**Required work:**
Pick out all lines in the listing holding the string "right" and copy them.

**Record excerpts:**
= = = = =

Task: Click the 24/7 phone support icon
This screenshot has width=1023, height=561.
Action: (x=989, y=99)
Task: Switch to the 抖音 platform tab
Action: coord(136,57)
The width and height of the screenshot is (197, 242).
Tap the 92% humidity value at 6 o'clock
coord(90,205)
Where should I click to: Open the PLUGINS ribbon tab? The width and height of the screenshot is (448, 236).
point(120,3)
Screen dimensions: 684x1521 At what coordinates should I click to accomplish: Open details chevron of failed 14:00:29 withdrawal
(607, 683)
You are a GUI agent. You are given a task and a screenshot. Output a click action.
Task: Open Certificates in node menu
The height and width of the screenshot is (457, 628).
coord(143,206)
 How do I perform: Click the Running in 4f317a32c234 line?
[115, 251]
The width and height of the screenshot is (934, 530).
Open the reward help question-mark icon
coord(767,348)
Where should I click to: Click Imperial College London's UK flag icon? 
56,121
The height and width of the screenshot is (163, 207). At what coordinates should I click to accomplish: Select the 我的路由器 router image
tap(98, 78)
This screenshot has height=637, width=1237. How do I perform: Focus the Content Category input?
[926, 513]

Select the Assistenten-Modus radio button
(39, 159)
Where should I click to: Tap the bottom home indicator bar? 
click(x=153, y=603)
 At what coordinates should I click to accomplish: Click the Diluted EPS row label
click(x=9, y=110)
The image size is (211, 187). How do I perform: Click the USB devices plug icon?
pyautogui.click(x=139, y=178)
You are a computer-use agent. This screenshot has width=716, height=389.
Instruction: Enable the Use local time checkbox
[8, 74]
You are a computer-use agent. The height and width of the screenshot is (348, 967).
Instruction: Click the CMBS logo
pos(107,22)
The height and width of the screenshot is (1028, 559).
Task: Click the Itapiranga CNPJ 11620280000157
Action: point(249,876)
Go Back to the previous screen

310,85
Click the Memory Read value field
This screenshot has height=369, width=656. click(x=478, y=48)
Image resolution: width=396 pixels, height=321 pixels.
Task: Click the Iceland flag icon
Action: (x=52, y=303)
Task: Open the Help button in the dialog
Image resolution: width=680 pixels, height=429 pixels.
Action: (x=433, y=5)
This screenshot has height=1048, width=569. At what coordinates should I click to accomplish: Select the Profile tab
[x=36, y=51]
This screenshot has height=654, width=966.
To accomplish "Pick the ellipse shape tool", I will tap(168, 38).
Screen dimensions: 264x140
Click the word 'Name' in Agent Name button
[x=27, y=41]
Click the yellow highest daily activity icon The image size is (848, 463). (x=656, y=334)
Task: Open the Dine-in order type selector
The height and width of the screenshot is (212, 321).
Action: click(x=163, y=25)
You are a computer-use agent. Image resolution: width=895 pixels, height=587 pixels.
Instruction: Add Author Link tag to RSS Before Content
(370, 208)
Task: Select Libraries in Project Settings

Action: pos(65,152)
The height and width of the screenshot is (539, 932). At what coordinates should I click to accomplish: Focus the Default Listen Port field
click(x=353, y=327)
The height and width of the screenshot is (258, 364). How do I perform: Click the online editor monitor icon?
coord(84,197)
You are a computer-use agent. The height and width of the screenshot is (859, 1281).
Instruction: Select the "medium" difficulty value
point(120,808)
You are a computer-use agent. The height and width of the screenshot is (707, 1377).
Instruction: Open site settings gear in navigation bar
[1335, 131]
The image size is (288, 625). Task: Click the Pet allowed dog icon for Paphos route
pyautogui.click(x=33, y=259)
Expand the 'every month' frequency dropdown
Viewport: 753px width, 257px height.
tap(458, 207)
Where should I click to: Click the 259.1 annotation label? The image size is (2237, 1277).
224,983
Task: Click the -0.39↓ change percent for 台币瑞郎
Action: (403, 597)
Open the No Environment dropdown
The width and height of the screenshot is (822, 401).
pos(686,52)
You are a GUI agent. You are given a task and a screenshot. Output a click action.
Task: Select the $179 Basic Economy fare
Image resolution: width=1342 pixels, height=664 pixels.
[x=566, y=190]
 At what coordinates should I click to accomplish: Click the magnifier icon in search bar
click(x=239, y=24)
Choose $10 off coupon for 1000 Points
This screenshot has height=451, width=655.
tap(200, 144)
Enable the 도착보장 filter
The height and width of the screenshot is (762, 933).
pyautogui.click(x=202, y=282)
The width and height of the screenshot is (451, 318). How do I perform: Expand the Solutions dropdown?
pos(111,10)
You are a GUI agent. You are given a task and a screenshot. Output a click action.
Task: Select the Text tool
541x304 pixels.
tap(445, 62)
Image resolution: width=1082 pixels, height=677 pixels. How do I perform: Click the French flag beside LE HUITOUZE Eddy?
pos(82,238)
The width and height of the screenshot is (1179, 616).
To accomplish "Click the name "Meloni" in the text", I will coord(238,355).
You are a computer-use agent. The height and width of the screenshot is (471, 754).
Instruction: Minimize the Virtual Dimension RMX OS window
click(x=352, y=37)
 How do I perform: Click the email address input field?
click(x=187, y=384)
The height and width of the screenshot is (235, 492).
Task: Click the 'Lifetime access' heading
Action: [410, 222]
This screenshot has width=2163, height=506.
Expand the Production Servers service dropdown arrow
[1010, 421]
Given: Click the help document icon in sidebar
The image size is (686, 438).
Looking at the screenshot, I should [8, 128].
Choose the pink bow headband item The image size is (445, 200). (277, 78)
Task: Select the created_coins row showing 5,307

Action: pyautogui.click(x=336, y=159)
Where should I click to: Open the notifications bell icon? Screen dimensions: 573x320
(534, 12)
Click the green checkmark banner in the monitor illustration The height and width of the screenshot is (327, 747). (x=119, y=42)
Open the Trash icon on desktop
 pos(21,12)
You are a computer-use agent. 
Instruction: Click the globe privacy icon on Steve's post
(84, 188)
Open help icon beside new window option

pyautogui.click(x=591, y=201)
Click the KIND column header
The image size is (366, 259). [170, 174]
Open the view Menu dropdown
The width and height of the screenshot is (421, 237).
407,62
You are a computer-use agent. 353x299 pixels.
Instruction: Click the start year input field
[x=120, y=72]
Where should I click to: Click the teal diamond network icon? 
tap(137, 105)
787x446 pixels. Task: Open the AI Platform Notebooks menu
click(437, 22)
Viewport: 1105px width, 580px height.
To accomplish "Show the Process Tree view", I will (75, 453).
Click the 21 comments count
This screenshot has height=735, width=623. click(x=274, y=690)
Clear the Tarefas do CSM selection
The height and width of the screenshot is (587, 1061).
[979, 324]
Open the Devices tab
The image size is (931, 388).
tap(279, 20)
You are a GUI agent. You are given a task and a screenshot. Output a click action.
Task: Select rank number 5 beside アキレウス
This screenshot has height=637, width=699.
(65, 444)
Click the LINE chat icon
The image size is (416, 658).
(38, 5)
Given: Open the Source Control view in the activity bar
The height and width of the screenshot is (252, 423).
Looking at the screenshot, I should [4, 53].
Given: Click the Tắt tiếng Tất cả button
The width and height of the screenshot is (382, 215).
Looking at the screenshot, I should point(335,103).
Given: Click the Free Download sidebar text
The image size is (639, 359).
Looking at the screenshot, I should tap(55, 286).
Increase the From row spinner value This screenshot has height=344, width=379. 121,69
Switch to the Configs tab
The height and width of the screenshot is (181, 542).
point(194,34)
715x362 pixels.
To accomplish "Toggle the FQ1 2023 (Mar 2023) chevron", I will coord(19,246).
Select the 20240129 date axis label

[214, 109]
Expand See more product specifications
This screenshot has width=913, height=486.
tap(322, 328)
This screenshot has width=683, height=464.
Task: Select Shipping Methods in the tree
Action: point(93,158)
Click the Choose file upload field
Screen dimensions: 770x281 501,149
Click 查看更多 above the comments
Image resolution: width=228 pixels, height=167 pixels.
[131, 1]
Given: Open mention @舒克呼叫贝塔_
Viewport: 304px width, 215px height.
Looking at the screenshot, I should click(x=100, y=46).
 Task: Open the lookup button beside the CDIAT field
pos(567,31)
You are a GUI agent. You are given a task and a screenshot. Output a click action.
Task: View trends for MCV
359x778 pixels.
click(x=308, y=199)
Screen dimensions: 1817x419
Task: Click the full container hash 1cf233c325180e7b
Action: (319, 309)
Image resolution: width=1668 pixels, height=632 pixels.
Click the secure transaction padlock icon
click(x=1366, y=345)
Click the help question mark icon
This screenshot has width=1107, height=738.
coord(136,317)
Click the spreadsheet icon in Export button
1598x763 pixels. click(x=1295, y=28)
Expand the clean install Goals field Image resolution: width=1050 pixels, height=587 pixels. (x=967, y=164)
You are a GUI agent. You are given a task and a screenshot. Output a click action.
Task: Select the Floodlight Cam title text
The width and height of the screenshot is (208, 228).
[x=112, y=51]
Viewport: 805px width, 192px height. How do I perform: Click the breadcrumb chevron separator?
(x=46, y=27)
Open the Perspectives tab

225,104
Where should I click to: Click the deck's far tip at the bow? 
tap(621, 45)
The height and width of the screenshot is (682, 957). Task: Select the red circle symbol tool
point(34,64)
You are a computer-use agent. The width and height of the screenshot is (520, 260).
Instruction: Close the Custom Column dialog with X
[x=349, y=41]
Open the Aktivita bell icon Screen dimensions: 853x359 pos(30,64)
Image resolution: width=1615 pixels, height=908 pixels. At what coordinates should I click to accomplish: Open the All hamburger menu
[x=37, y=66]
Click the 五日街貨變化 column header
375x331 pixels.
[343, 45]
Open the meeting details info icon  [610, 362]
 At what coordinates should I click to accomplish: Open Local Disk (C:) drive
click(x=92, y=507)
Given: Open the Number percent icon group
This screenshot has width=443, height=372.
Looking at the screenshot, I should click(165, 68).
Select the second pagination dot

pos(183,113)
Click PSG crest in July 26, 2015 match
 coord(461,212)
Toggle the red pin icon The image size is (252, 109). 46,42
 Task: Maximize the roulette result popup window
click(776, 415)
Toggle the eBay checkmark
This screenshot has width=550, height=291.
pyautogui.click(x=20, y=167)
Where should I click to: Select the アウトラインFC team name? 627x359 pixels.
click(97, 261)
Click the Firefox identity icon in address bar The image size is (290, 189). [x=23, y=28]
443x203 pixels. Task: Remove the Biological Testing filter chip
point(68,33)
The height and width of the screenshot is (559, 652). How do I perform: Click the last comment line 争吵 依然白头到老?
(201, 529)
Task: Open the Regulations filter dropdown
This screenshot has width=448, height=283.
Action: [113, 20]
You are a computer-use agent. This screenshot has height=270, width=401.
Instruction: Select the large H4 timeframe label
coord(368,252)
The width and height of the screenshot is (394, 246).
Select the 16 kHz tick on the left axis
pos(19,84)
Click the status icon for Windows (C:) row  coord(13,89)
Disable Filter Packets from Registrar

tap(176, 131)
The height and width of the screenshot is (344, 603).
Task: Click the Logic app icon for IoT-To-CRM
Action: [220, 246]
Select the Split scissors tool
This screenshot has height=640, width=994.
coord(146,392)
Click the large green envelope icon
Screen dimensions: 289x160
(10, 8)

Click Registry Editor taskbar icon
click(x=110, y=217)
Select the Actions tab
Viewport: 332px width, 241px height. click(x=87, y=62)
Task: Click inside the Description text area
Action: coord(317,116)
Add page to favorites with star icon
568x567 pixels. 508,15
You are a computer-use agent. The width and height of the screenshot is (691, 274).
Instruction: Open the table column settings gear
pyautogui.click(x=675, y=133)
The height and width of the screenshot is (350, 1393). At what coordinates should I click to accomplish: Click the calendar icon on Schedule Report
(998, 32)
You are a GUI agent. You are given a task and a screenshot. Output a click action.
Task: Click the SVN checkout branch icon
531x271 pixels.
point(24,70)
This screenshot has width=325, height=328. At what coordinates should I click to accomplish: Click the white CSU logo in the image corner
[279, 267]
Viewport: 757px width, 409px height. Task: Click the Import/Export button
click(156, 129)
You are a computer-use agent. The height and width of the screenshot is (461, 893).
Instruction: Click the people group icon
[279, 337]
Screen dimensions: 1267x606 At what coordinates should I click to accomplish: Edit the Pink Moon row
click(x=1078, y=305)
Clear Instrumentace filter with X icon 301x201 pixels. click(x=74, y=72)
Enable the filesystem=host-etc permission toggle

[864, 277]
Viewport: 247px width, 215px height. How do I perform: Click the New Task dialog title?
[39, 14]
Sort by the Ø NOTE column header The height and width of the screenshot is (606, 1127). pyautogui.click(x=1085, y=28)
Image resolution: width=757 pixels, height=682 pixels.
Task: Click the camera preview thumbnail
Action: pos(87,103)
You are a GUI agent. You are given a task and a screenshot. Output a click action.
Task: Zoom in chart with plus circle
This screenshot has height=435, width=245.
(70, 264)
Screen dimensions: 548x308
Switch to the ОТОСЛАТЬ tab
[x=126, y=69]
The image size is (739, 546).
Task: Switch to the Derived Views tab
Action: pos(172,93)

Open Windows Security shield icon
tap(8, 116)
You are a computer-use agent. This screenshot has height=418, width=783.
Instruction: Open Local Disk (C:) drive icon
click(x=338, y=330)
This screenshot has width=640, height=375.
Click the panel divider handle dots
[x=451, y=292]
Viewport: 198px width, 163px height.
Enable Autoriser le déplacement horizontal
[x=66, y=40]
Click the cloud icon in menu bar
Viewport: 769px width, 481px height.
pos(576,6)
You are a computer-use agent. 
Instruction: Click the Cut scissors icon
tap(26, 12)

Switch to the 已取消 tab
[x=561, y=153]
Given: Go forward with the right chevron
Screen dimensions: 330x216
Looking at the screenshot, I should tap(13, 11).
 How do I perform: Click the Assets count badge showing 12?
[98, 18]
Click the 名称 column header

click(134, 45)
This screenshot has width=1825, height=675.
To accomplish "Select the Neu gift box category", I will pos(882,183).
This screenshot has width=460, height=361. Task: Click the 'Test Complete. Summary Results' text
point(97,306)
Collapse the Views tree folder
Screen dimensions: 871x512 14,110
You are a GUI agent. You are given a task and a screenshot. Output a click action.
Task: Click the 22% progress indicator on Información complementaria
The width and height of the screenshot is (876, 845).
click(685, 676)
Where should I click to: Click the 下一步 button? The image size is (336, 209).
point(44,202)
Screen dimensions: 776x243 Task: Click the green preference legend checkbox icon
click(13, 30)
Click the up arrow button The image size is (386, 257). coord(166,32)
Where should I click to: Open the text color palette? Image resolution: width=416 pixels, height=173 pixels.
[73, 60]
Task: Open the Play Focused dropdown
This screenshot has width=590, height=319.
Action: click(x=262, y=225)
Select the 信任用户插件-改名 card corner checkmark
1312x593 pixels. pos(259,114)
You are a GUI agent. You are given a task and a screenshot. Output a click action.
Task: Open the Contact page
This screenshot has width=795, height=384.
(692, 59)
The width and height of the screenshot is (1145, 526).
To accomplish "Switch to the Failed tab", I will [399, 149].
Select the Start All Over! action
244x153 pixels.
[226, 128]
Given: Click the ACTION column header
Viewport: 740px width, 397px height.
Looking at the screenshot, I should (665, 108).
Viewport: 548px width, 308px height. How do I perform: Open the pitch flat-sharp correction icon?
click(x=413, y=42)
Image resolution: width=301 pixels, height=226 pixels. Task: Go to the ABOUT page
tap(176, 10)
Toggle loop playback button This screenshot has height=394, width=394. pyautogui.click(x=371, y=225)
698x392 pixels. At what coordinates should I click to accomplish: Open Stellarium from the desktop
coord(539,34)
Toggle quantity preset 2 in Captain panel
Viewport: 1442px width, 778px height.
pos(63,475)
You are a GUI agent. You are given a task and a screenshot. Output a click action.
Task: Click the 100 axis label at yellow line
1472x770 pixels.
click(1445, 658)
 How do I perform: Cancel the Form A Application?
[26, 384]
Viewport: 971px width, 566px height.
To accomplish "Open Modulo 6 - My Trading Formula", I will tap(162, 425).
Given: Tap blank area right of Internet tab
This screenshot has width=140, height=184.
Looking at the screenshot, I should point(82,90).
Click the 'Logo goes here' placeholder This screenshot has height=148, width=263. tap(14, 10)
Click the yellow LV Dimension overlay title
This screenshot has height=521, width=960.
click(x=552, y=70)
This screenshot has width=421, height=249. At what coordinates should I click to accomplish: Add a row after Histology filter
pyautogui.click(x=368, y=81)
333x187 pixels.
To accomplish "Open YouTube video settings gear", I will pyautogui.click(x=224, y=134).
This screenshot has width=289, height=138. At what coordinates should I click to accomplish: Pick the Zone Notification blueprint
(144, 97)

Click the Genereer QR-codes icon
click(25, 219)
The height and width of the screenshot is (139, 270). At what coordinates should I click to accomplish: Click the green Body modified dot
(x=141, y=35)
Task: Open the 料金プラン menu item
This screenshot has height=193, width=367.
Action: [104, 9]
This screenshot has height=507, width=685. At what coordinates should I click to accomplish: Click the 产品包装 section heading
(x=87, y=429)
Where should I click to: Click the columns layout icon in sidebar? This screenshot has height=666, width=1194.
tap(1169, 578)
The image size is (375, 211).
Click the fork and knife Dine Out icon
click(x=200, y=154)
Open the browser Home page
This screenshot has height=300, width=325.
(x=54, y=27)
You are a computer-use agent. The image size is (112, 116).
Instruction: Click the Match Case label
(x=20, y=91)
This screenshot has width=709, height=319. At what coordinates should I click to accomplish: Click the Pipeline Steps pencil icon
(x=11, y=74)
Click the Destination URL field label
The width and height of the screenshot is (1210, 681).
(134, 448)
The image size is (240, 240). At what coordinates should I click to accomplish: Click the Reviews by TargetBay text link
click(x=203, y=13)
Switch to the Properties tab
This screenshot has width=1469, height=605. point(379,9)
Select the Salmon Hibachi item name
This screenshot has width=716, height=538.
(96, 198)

= = = = =

**Exercise output:**
Given: Go forward with the right chevron
Given: Tap blank area right of Internet tab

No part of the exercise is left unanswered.